## CONSIGNE:
Extrayez tel quel le passage de l’extrait ci-dessous sur les ondes longues du capitalisme, en commençant par « Sur la base » et en allant jusqu’à « le tableau suivant. ».
***** EXTRAIT DU TEXTE *****
L’idée que l’acquisition de nouveaux pays et continents soit «externe» au mouvement du capitalisme a été corrigée par Trotsky lui-même dans la préface à l’édition française de La révolution permanente. Il y insiste sur la nécessité imposée aux pays capitalistes de se tourner vers le marché extérieur : « L’évolution du capitalisme (…) s’est faite de toute nécessité par une extension systématique de sa base. Au cours de son développement et, par conséquent, au cours de la lutte contre ses propres contradictions intérieures, chaque capitalisme national se tourne de plus en plus vers les réserves du “marché extérieur”, c’est-à-dire de l’économie mondiale». Les poussées extérieures du 19e siècle ont été aussi bien transocéaniques (l’Angleterre vers l’Inde, l’Argentine, etc.) que continentales (la «frontière» étatsunienne). Il y a « les guerres et les révolutions » classées comme externes. Le cas le plus clair est la phase d’expansion provoquée par la Seconde guerre mondiale qui a débuté aux Etats-Unis en 1942 et dans les autres pays après 1945-48. Il y a enfin la découverte de nouvelles ressources naturelles que Mandel a étendue à juste titre aux innovations technologiques majeures même si elles ne figurent pas dans la liste de Trotsky.

Sur la base de ses travaux statistiques Kondratieff a proposé une périodisation du premier et du second cycle et de la phase ascendante du troisième qui a porté son nom. Elle a été acceptée avec de légères corrections par Schumpeter dans Business Cycles ainsi que par Ernest Mandel dans Le troisième âge du capitalisme[12] puis dans Les ondes longues du capitalisme[13]. Francisco Louça a proposé un moyen terme entre différentes périodisations dans le tableau suivant.

Source: Francisco Louça, Introduction à l’édition française de Les ondes longues du développement capitaliste, Syllepse 2014

Le point d’interrogation en bas de la colonne de droite correspond à la question posée par Mandel en 1995, à laquelle nous revenons plus loin : « si on peut déduire de la théorie des ondes longues qu’une nouvelle onde longue expansionniste succédera à l’actuelle longue dépression »[14]. Si l’on se tourne aujourd’hui vers les « facteurs externes » énumérés par Trotsky on ne voit pas lequel pourrait être à l’origine d’une cinquième onde. Dans les années 1990 la Chine a offert très passagèrement au capital une dernière frontière avant qu’elle ne se tourne à son tour vers le marché extérieur, en l’occurrence vers un marché mondial en très faible croissance, champ d’une concurrence exacerbée. Malgré les très grandes tensions au Moyen Orient, une guerre n’est pas à l’ordre du jour et sauf dérapage elle n’aurait en tout état de cause pas l’ampleur destructive pour propulser le début d’une nouvelle onde longue. Reste l’hypothèse explorée par Mandel qu’une « révolution technologique » pourrait éventuellement porter une phase d’expansion. La progression de l’automation l’a porté à répondre négativement et c’est plus vrai que jamais. Faisons d’abord un détour par Marx et par Schumpeter.
***** ENTRÉES BRUTES *****
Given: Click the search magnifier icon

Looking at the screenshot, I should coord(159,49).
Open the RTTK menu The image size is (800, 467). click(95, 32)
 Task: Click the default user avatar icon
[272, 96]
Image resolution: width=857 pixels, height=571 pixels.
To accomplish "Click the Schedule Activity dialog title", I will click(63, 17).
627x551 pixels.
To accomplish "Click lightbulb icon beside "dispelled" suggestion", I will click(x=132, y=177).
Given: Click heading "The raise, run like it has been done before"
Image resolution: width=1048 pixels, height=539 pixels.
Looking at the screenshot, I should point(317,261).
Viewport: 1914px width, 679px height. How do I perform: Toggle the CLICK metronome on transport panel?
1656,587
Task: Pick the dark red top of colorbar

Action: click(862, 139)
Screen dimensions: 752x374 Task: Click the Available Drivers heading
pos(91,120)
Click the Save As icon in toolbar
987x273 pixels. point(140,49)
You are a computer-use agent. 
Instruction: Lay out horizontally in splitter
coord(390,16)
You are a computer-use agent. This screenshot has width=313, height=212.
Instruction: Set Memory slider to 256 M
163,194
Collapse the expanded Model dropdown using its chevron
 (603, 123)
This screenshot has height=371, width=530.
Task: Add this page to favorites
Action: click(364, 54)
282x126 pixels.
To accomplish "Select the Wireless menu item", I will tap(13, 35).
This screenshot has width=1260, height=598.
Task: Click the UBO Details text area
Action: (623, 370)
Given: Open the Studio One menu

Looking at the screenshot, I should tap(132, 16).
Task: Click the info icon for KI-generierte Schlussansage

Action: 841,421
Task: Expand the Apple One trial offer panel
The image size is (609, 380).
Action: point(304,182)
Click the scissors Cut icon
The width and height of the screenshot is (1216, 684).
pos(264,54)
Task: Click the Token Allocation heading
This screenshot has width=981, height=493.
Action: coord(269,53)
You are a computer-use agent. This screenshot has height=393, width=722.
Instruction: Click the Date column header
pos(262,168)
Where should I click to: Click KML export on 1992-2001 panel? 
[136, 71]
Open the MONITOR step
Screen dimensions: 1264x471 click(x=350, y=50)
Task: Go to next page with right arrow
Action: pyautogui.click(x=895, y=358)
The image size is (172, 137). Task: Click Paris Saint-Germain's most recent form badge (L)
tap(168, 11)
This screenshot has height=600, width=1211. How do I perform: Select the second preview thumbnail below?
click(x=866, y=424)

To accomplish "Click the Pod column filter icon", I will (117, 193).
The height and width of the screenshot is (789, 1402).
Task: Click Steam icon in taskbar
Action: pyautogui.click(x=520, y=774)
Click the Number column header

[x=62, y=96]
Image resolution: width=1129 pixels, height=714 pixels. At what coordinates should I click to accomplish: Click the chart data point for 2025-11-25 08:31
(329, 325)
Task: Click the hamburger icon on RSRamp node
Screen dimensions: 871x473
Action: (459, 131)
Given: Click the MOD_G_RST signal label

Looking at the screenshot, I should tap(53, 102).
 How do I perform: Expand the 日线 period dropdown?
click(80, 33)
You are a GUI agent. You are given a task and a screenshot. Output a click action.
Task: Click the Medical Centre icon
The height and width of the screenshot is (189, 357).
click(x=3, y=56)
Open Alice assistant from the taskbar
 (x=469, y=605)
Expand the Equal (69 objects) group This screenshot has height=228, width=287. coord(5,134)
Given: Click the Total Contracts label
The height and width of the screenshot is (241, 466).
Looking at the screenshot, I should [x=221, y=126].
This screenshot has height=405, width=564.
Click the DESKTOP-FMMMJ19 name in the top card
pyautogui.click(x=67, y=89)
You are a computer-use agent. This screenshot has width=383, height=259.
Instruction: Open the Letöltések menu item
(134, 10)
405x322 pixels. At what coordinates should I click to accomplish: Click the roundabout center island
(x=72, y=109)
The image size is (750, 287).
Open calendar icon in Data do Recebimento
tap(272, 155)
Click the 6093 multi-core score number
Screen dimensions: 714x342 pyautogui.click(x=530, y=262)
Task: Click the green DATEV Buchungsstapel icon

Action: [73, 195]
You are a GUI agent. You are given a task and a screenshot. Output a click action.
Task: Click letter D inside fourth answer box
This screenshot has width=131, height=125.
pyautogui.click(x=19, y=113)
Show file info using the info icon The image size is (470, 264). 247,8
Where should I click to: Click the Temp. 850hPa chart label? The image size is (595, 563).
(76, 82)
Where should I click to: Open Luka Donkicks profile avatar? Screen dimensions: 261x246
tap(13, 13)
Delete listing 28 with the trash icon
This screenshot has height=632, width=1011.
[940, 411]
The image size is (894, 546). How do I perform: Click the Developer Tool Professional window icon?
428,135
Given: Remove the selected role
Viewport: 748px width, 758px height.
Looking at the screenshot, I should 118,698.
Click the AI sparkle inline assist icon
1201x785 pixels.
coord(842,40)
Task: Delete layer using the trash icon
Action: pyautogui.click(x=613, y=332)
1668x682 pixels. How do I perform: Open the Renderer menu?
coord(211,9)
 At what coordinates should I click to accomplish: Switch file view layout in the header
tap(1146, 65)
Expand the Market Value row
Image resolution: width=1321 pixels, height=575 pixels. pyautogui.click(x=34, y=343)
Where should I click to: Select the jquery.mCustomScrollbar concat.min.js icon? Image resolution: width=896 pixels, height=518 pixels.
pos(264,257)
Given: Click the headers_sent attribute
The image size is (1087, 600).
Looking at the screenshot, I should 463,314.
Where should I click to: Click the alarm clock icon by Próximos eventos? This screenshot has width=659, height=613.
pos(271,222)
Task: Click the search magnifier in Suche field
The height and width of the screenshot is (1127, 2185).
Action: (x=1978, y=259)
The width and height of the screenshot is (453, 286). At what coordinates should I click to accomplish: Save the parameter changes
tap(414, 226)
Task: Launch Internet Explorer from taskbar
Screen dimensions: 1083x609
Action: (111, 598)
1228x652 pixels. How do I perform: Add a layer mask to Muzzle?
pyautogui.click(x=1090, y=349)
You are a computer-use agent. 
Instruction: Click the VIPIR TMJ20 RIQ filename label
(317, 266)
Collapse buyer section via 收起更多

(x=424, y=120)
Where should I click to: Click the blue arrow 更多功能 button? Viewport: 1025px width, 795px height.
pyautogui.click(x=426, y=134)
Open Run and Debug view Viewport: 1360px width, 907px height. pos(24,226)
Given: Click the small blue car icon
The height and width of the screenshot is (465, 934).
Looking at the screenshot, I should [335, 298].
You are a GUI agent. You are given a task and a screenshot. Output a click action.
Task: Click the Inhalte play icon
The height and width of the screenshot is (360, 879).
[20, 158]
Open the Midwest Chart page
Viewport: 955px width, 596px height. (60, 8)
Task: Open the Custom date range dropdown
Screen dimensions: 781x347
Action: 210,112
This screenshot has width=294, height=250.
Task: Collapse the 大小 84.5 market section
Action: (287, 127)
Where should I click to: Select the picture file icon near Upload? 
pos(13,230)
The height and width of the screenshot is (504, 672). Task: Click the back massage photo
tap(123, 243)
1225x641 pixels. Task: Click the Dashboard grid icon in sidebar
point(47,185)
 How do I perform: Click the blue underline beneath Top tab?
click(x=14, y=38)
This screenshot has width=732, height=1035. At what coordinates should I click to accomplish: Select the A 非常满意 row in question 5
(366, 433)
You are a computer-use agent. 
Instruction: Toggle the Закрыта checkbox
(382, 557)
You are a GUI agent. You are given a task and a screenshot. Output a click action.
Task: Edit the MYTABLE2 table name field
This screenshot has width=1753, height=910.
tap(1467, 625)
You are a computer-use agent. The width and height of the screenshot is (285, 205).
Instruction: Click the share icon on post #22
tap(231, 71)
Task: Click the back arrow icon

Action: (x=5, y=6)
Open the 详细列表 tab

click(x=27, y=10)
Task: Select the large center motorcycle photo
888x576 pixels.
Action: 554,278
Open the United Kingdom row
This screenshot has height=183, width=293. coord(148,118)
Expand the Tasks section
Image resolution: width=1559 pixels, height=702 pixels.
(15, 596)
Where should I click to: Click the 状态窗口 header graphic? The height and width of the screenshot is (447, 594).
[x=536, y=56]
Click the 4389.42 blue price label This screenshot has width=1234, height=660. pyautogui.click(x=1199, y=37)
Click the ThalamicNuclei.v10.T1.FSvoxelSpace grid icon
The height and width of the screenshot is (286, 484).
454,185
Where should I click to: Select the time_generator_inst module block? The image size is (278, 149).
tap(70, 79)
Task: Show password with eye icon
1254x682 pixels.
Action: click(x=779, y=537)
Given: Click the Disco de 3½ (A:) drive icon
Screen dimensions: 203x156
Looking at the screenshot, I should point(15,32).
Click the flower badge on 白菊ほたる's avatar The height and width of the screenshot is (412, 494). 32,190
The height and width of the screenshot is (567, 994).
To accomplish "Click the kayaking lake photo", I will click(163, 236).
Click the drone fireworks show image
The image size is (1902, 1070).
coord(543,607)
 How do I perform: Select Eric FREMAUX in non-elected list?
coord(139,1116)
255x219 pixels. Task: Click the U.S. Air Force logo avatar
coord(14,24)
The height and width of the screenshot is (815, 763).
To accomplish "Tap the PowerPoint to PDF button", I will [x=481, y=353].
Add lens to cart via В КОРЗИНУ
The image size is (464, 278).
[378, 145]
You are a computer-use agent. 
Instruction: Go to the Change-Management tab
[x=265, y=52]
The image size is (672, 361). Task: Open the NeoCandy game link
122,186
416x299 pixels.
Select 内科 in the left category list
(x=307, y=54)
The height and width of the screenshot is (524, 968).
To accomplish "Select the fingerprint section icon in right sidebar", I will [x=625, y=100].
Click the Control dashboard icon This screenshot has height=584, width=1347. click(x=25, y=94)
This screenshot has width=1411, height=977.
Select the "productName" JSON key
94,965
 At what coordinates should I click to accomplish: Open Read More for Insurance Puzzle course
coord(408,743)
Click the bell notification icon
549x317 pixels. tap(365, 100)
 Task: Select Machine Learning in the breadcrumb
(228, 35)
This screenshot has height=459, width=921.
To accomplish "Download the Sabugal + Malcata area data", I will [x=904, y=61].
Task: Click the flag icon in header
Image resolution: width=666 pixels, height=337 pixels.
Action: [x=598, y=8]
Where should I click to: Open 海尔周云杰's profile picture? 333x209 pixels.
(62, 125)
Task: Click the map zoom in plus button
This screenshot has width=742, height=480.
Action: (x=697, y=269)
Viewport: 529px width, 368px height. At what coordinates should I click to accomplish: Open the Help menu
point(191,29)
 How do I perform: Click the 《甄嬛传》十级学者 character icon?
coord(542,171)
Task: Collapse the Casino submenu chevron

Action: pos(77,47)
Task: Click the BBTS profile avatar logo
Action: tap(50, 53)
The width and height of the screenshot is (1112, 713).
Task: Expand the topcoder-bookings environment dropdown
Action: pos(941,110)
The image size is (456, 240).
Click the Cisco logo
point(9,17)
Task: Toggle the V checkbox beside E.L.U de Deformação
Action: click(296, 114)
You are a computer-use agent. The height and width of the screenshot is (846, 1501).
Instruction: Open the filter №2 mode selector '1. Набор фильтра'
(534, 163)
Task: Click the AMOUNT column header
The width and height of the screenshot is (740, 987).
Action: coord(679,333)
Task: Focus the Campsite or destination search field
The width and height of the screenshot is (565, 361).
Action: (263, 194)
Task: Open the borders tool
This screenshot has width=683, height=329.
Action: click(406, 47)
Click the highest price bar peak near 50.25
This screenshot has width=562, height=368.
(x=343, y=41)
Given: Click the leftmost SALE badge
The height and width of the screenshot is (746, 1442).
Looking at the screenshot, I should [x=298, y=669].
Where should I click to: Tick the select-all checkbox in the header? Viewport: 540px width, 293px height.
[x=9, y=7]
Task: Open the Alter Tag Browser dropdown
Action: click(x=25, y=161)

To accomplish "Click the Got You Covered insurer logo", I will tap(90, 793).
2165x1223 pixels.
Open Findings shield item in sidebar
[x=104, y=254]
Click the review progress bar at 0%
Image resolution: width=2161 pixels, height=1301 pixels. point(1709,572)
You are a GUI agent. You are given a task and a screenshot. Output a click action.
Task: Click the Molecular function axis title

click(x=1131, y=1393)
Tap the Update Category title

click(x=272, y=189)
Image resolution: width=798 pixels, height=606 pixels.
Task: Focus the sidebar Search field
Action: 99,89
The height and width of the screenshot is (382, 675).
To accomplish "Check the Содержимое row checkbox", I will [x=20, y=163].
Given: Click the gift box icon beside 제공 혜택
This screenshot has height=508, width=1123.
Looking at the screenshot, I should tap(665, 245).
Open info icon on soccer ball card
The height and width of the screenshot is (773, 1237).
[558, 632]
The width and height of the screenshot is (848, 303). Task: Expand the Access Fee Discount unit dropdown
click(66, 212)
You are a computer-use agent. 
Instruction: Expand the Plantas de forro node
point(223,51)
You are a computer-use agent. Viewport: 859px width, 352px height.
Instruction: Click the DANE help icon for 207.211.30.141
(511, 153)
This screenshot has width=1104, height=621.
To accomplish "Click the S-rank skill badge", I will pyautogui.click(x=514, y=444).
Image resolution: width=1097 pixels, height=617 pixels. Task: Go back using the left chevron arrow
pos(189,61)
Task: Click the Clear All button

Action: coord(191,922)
*****
## CORRIGÉ:
Sur la base de ses travaux statistiques Kondratieff a proposé une périodisation du premier et du second cycle et de la phase ascendante du troisième qui a porté son nom. Elle a été acceptée avec de légères corrections par Schumpeter dans Business Cycles ainsi que par Ernest Mandel dans Le troisième âge du capitalisme[12] puis dans Les ondes longues du capitalisme[13]. Francisco Louça a proposé un moyen terme entre différentes périodisations dans le tableau suivant.